Le voyageur qui vous remettra cette lettre est M. Rae Wilson, gentilhomme anglais qui va visiter les saints lieux ; il a rendu dans son pays de grands services aux catholiques je sais d'avance que vous voudrez bien être pour lui comme vous avez été pour moi. Votre charité s'étend à tous les hommes.
Veuillez, mon révérend père, me rappeler au souvenir de tous les religieux que j'ai eu le bonheur de voir à Jaffa ou à Jérusalem, et croire que je serai heureux quand j'aurai pu reconnaître toutes vos bontés. Si jamais vous veniez en France, j'espère qu'aucun de vous ne chercherait une autre maison que la mienne.
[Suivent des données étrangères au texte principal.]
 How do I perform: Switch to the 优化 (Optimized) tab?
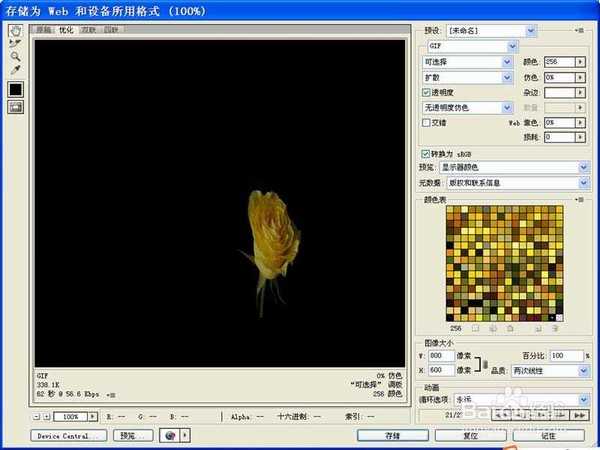(66, 30)
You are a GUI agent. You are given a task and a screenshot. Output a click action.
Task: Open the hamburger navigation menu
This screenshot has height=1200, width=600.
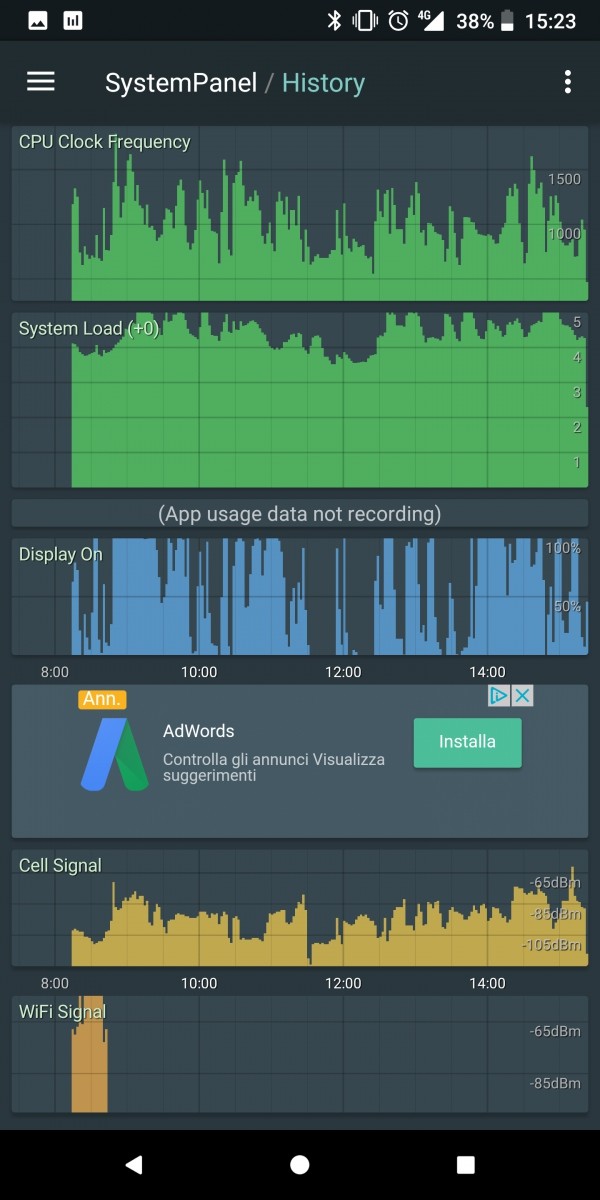pyautogui.click(x=41, y=82)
Je suis avec un cœur limpido e bianco, mon très révérend père, votre très humble, très obéissant, et très affectionné serviteur
Le vicomte de Chateaubriand,
Pair de France, Chevalier du Saint-Sépulcre.
Peu de jours après mon arrivée à Paris, fidèle exécuteur des derniers vœux du père Munoz j'envoyai à M. de Chateaubriand la lettre autographe que lui restituait ce religieux, après l'avoir gardée aussi longtemps que la vie ; j'y joignis le récit qu'on vient de lire. M. de Chateaubriand me répondit ainsi :
Paris, ce 3 décembre 1820.
Vous m'avez écrit une lettre charmante, Monsieur, et vous étiez bien digne de visiter la terre des miracles. L'extrait de votre journal me donne un grand désir de connaître le reste ; malheureusement je suis obligé de reprendre le bâton du voyageur ; je vais à Berlin, et les embarras de mon départ ne me laissent pas un moment à moi.
Gardez soigneusement, Monsieur, l'héritage, du bon père Munoz, un cœur limpido et bianco, ce cœur-là est de votre âge ; et vous avez vu par l'exemple de notre vieil hôte de Jérusalem, que la religion peut le conserver tel, au milieu de toutes les peines et dans l'âge le plus avancé de la vie..
Pardonnez, Monsieur, je vous écris ces deux mots à la hâte et ayant à peine le temps de me dire votre très humble et bien dévoué serviteur.
Chateaubriand
J'ai cent lettres de la main de M. de Chateaubriand, graves et précises comme il savait les écrire quand il dirigeait d'un bras ferme et expérimenté le timon de l'état, elles reposent dans mes archives de diplomate, à côté de mon portefeuille de voyageur et aucune, quand je les relis, ne m'émeut autant que celle-ci la première. Les hautes questions politiques qui s'agitaient dans notre correspondance n'appartiennent plus qu'à des temps oubliés ; mais la lettre à l'occasion du père Munoz touche au plus précieux souvenir de ma jeunesse.